#### Exercise goal:
Restate all of the data below word for word.

** Material shown follows **

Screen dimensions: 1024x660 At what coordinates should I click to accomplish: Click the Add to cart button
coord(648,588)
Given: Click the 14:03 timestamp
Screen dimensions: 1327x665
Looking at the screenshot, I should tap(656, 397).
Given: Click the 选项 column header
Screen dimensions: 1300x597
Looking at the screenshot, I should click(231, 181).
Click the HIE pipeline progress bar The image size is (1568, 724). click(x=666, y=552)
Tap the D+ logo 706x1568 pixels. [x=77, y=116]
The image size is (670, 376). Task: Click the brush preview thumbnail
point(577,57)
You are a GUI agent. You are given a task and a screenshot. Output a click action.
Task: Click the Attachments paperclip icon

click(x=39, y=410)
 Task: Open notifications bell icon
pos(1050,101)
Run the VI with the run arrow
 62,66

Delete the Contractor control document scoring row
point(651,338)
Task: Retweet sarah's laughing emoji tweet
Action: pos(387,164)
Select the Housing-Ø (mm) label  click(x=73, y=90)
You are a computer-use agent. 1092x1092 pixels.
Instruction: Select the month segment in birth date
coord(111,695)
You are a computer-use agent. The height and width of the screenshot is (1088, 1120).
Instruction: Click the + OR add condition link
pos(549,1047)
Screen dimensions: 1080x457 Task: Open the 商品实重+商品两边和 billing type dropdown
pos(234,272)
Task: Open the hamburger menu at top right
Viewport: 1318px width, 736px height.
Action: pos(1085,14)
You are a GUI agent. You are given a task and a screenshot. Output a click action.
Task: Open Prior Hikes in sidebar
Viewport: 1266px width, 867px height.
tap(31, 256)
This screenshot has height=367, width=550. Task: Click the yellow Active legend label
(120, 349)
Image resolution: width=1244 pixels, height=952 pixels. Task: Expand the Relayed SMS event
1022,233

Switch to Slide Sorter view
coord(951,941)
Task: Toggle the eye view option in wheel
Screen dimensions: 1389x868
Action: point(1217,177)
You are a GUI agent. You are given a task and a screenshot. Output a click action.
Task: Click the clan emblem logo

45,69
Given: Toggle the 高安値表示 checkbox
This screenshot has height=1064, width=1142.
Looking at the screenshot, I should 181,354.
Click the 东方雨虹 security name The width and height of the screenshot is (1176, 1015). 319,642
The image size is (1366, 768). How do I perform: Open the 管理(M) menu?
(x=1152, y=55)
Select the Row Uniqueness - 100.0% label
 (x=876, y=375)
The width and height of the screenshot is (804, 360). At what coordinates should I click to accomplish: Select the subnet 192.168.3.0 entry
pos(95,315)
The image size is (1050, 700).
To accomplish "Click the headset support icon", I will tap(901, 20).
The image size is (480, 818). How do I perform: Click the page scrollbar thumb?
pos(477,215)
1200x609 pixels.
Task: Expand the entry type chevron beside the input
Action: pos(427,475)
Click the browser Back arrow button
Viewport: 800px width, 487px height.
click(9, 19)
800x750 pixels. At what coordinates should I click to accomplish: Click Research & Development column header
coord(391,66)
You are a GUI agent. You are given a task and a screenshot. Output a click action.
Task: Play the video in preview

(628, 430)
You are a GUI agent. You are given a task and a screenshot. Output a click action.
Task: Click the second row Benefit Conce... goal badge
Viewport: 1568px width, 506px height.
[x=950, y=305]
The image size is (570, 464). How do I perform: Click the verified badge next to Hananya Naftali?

** End of Material shown **

#### Your response:
Screen dimensions: 1024x660 At what coordinates should I click to accomplish: Click the Add to cart button
coord(648,588)
Given: Click the 14:03 timestamp
Screen dimensions: 1327x665
Looking at the screenshot, I should tap(656, 397).
Given: Click the 选项 column header
Screen dimensions: 1300x597
Looking at the screenshot, I should click(231, 181).
Click the HIE pipeline progress bar The image size is (1568, 724). click(x=666, y=552)
Tap the D+ logo 706x1568 pixels. [x=77, y=116]
The image size is (670, 376). Task: Click the brush preview thumbnail
point(577,57)
You are a GUI agent. You are given a task and a screenshot. Output a click action.
Task: Click the Attachments paperclip icon

click(x=39, y=410)
 Task: Open notifications bell icon
pos(1050,101)
Run the VI with the run arrow
 62,66

Delete the Contractor control document scoring row
point(651,338)
Task: Retweet sarah's laughing emoji tweet
Action: pos(387,164)
Select the Housing-Ø (mm) label  click(x=73, y=90)
You are a computer-use agent. 1092x1092 pixels.
Instruction: Select the month segment in birth date
coord(111,695)
You are a computer-use agent. The height and width of the screenshot is (1088, 1120).
Instruction: Click the + OR add condition link
pos(549,1047)
Screen dimensions: 1080x457 Task: Open the 商品实重+商品两边和 billing type dropdown
pos(234,272)
Task: Open the hamburger menu at top right
Viewport: 1318px width, 736px height.
Action: pos(1085,14)
You are a GUI agent. You are given a task and a screenshot. Output a click action.
Task: Open Prior Hikes in sidebar
Viewport: 1266px width, 867px height.
tap(31, 256)
This screenshot has height=367, width=550. Task: Click the yellow Active legend label
(120, 349)
Image resolution: width=1244 pixels, height=952 pixels. Task: Expand the Relayed SMS event
1022,233

Switch to Slide Sorter view
coord(951,941)
Task: Toggle the eye view option in wheel
Screen dimensions: 1389x868
Action: point(1217,177)
You are a GUI agent. You are given a task and a screenshot. Output a click action.
Task: Click the clan emblem logo

45,69
Given: Toggle the 高安値表示 checkbox
This screenshot has height=1064, width=1142.
Looking at the screenshot, I should 181,354.
Click the 东方雨虹 security name The width and height of the screenshot is (1176, 1015). 319,642
The image size is (1366, 768). How do I perform: Open the 管理(M) menu?
(x=1152, y=55)
Select the Row Uniqueness - 100.0% label
 (x=876, y=375)
The width and height of the screenshot is (804, 360). At what coordinates should I click to accomplish: Select the subnet 192.168.3.0 entry
pos(95,315)
The image size is (1050, 700).
To accomplish "Click the headset support icon", I will tap(901, 20).
The image size is (480, 818). How do I perform: Click the page scrollbar thumb?
pos(477,215)
1200x609 pixels.
Task: Expand the entry type chevron beside the input
Action: pos(427,475)
Click the browser Back arrow button
Viewport: 800px width, 487px height.
click(9, 19)
800x750 pixels. At what coordinates should I click to accomplish: Click Research & Development column header
coord(391,66)
You are a GUI agent. You are given a task and a screenshot. Output a click action.
Task: Play the video in preview

(628, 430)
You are a GUI agent. You are given a task and a screenshot. Output a click action.
Task: Click the second row Benefit Conce... goal badge
Viewport: 1568px width, 506px height.
[x=950, y=305]
The image size is (570, 464). How do I perform: Click the verified badge next to Hananya Naftali?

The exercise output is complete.